“The weaker one loses?” Mission report by Dagmar Kliegl from Lower Austria

Thanks to the pupils of Scheffau Primary School, donations were collected for the Eroret Preparatory School in Kenya.

“When I arrived in Kolkata and was about to start my first day of work, it was a mixture of curious excitement and a reassuring sense of routine, I thought, as it was not my first assignment.

I no longer had many of the questions that had made me so insecure before my first assignment. After a first assignment – so I thought – you’ve already got the worst behind you, you know what to expect, you know what you’ll be confronted with – something like that…

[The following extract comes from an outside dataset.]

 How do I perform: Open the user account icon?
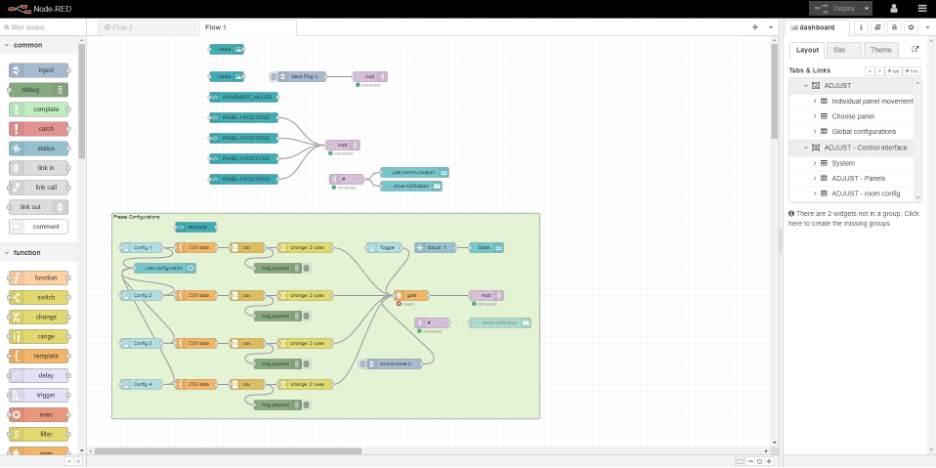(893, 8)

And then there was Howrah, Calcutta’s poor sister city. Everything was going to be different here. I knew that India had a completely different mentality and culture to the Philippines or other German Doctors project locations, but of course I couldn’t even remotely imagine that before I went into medias res.

The ambulance days in Howrah also start with a car journey – three days a week the ambulance goes to a nearby disused factory building on Forshore road, and two days by train to Chengail, a village outside the city limits in a more rural area. A second team travels to other ambulances. The journey takes between 20 minutes and an hour, depending on traffic conditions.

Calcutta’s traffic – a reflection of demographics?


When I observe the traffic, I suddenly have the feeling that the demographics are reflected here to a certain extent. Cars are crowded together in a “lane”, if you can even call it a lane, overtaking, sometimes on the left, sometimes on the right, regardless of the braking distance, regardless of oncoming traffic, regardless of the smaller and weaker road users, pedestrians, cyclists, there are also vehicles for which I can’t find a name… something like a bicycle, only with a large loading area at the back – a mixture of pick-up and bicycle? The same without a chain and pedal function, only with a person as a donkey in the front. 5 km/h, once the vehicle is running – certainly not easy to stop, avoid and start. They are skillful, there is no sign of a safety distance, with my eyes trained as an emergency doctor I can only see what could happen!

It’s exciting to see how “simple” things can be here too… the weaker one loses. A permanent weakness seems to be there all the time. In traffic, in people. I already know that the rules are different in developing countries, that seemingly banal illnesses stretch people’s lives here. Diseases that can never become a problem for us by going to the doctor as a matter of course…

Late visit to the doctor with fatal consequences


Like a 30-year-old patient who turns up in my second week of work because he has unbearable pain after an injury to his foot and has not been able to feel his toes for 5 days. When I remove the bandage, I’m shocked myself – I hadn’t expected this. The tissue has been destroyed to such an extent that he will lose part of his foot. He is already missing his left hand from a childhood injury. He should be fine with that.

Why didn’t he come sooner, one wonders. It could have been… treated better, seen sooner… “his own fault” you would say, if you didn’t suspect that there must be a reason that drives people to ignore their own suffering, their own discomfort, to put it on the back burner, perhaps out of a fear of not being able to feed the family if you don’t show up for work, perhaps out of the experience of the rejection you have to expect if you go to a state hospital as a patient without financial means.

Undoubtedly circumstances that really challenge my mind to imagine.”